Marriot’s Storybooked inspires you to travel through emotive and stunning content.
Case study: Marriot Hotels
A content brand I have long admired for its ability to balance short- and long-term effectiveness, and lead with content and storytelling, is Marriott International.
I’m sure that the COVID-19 pandemic has impacted the group significantly, but if we can look past that for a moment, this is a business that has been committed to the future and next generation of travellers who are changing their behaviours with the introduction of platforms like Airbnb, and have invested heavily in content and publishing platforms like Marriott Traveller and a variety of social media channels too.
Their approach includes many layers: from advertising campaigns and fame-generating storytelling (check out The Two Bellman), to inspirational content (check out StoryBooked) and helpful articles, and promotional offers and partnerships.
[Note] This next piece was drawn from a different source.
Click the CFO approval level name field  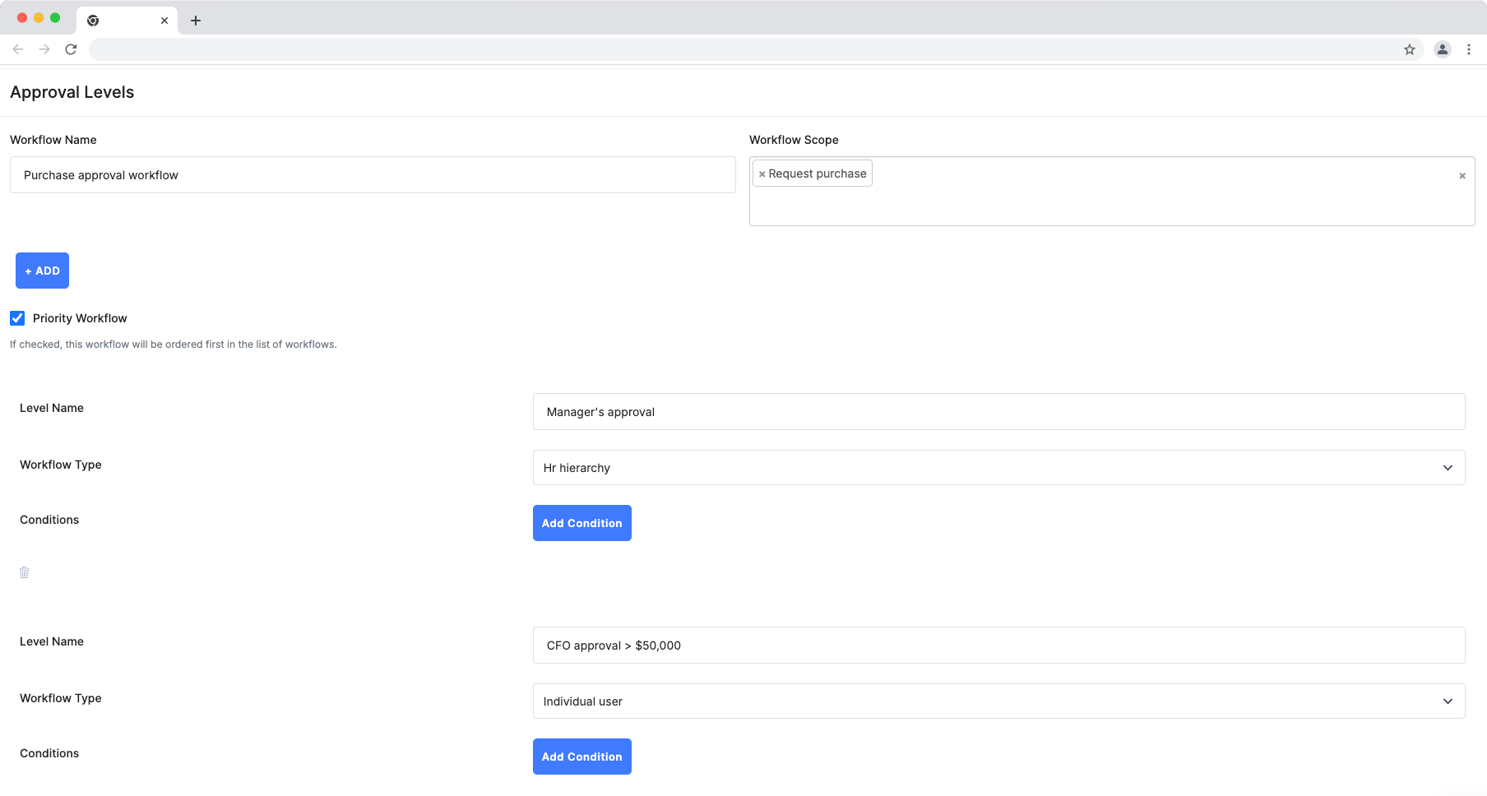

They’ve also got a thriving database across different clubs and programs with Marriott Bonvoy. And *almost* everything they do is appealing to people on an emotional level (given that’s easier to do with travel than most things) and delivering a distinctive and unexpected experience, in a consistent and brand-relevant way. It could be why they’ve won so many accolades for brand and content marketing.
But if you’re still not convinced, have a look at the Content Marketing Institute’s April 2019 piece that highlights an American not-for-profit’s approach to looking ahead.
Bottom line is that we need to play the long game and look past short-term performance campaigns and vanity metrics to determine success in all things brand, content and marketing.